As mensagens indicam o ex-juiz mandando o procurador avisar aos advogados que era para diminuir o número de testemunhas de defesa. E o procurador cumpre a ordem, pois as mensagens dão a entender que os advogados obedeceram. Uma desmoralização para a advocacia. Há diálogos nos quais os procuradores, debochando dos advogados, afirmam que existia entre alguns um mercado de venda de delação, insinuando venda de proteção ou até hipótese de extorsão. Gravíssimo! A par da evidente prevaricação por parte dos procuradores, pois se sabiam de um crime tinham que investigar, é necessário que a classe veja essas condutas esclarecidas. Parece óbvio porque tratavam essas posturas com galhofa e não investigaram. Na verdade, estavam todos na mesma empreitada, eram cúmplices em um esquema milionário e poderoso. Resta esclarecer todos esses procedimentos. Não podemos nos misturar aos atores desta tragédia.

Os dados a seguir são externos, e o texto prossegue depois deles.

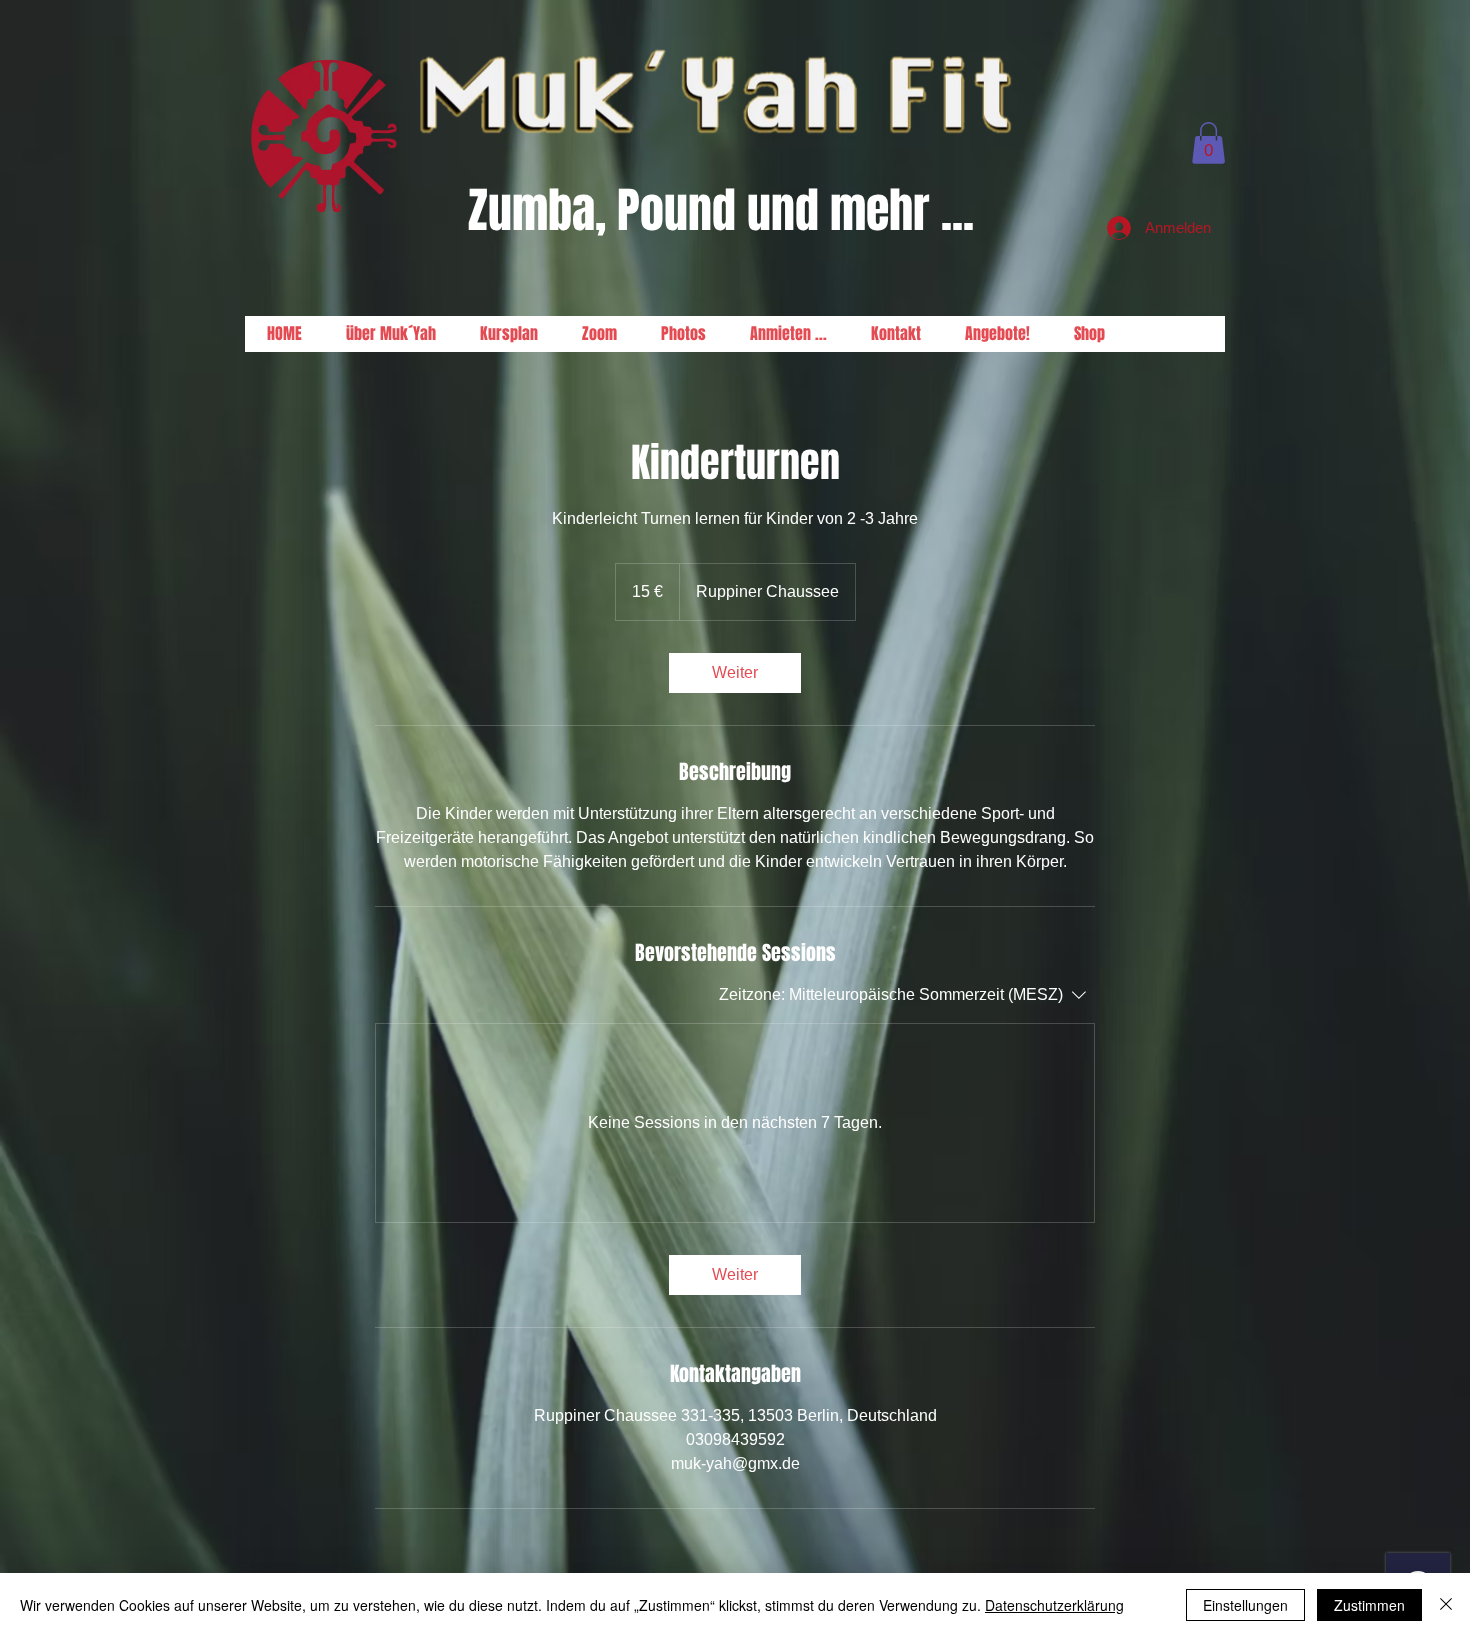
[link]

Em momentos como este é necessário ter a ousadia de dar um passo fora desse círculo invisível de giz do esprit de corps. Uma nuvem densa tende a envolver a todos em um imobilismo que impede o ar puro e também a entrada da luz para desinfetar o ambiente. Mas, a gravidade dos fatos exige essa coragem. É só buscar na poesia e na literatura o conforto para o espírito, recorrendo ao eterno Pessoa:

“Há um tempo em que é preciso abandonar as roupas usadas, que já têm a forma do nosso corpo, e esquecer os nossos caminhos, que nos levam sempre aos mesmos lugares”

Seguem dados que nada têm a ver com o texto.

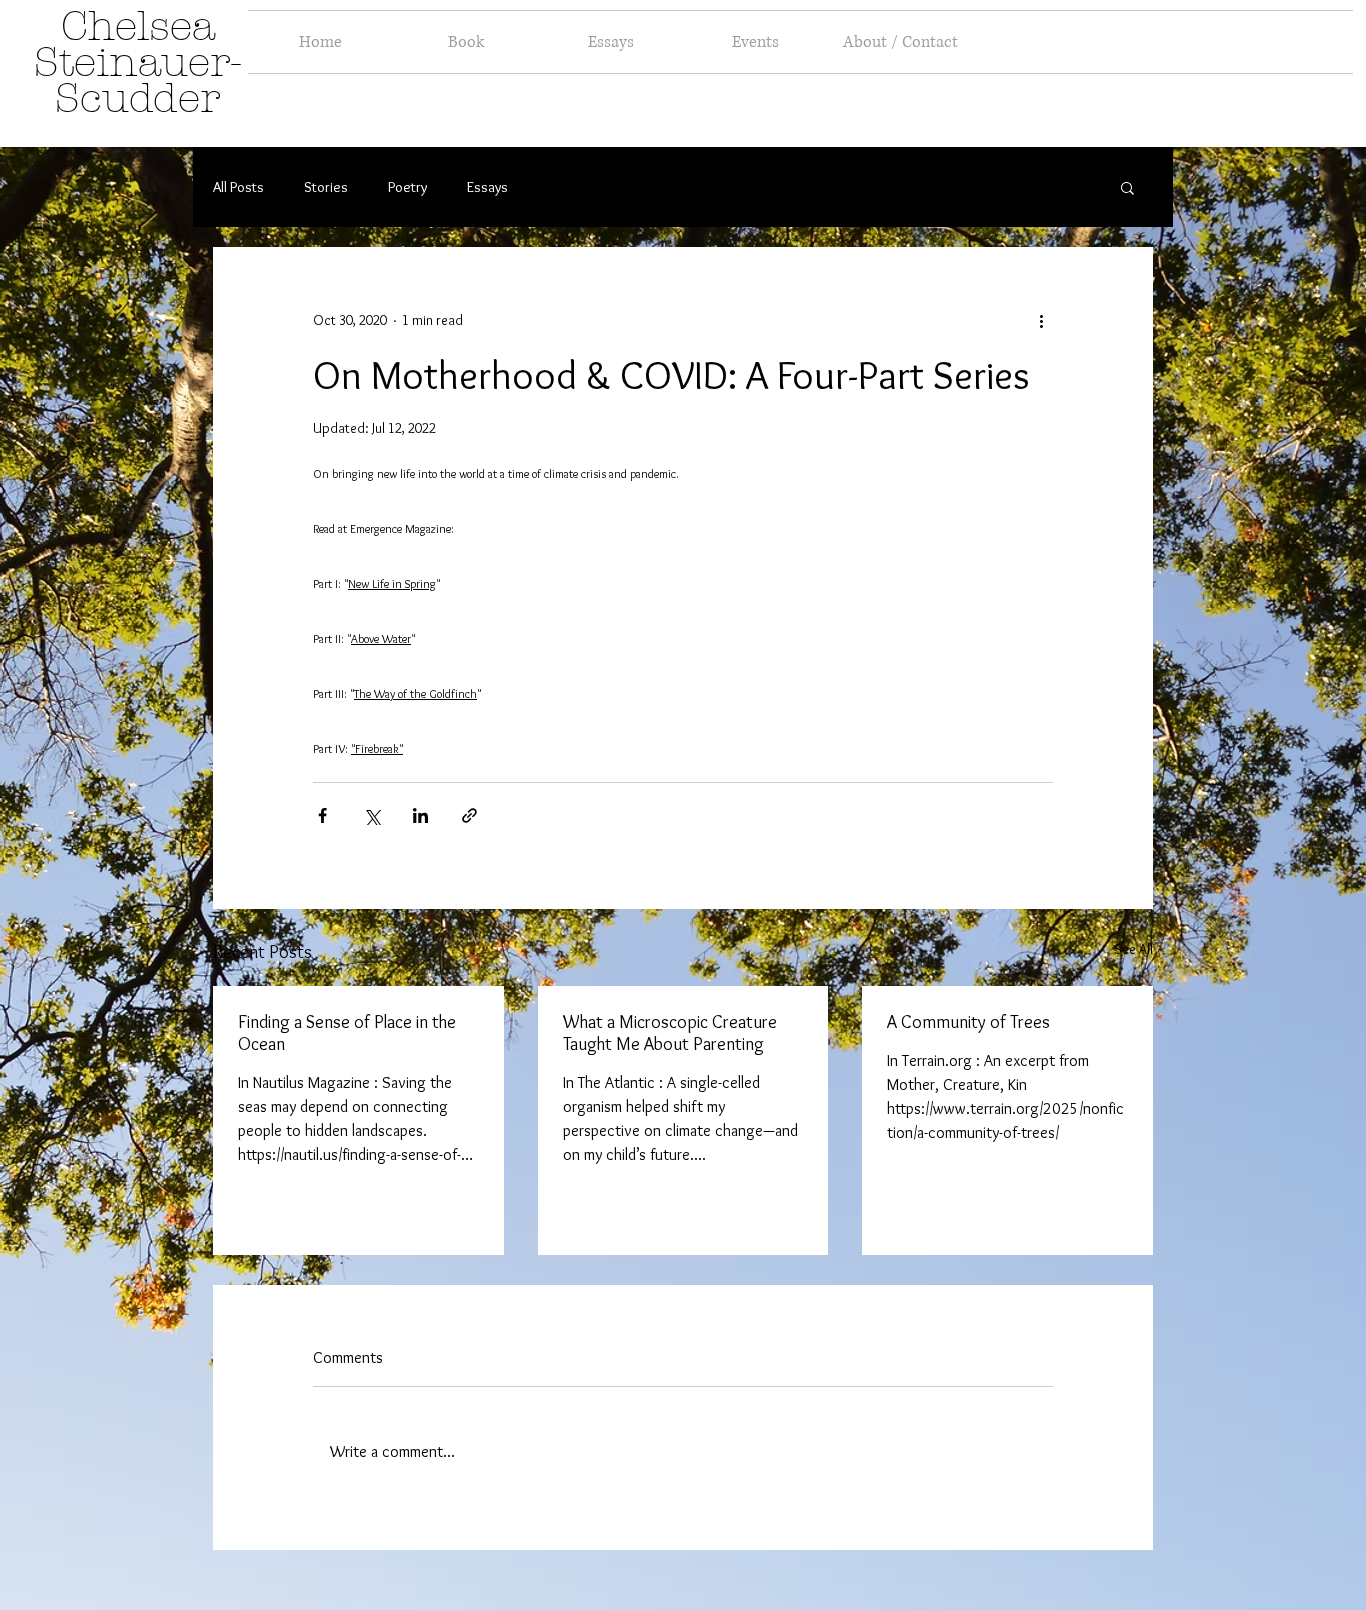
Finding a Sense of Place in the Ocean (347, 1033)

Agora, mais do que nunca, é necessário ter apego aos ritos constitucionais. Se esses procuradores da força-tarefa de Curitiba estivessem em mãos com o material que está se tornando público e fossem usar os mesmos critérios que então os norteavam, já teriam pedido a prisão deles próprios. Certamente, já teriam vazado o material e plantado notas nos seus jornalistas de algibeira, falando em organização criminosa, em obstrução de justiça e outros crimes. E certamente, por coerência, dentro da ótica da república de Curitiba, o ex-juiz já teria determinado a prisão de todos, inclusive dele próprio, e nós estaríamos acompanhando, perplexos, pela televisão o comboio de carros da Federal, com helicópteros e gente nas ruas torcendo, levando-os para aquele lugar que, ao que parece, será mesmo o provável destino.

No meio de toda a trama séria e com consequências graves para o estado democrático de direito, pelas diversas ilegalidades e crimes cometidos nessa instrumentalização do Poder Judiciário, o que talvez mais cause náusea seja a falta de qualquer resquício de humanidade em algumas mensagens. Nenhum sentimento de solidariedade, nenhuma empatia. O ódio, o desprezo à dignidade das pessoas, o preconceito, a maldade mesmo, são a marca e o resumo do caráter desse bando. Muito além do jogo de poder, muito acima das manipulações das instituições, o que dá nojo é quando eles se revelam mais verdadeiros, mais sem peias, quando mostram realmente quem são ao ridicularizar as pessoas, ao fazer chacotas com a dor até mesmo na morte de uma criança, ao falarem do gozo coletivo com a desgraça alheia. São sentimentos que habitam um submundo, as trevas e que representam tudo o que lutamos contra.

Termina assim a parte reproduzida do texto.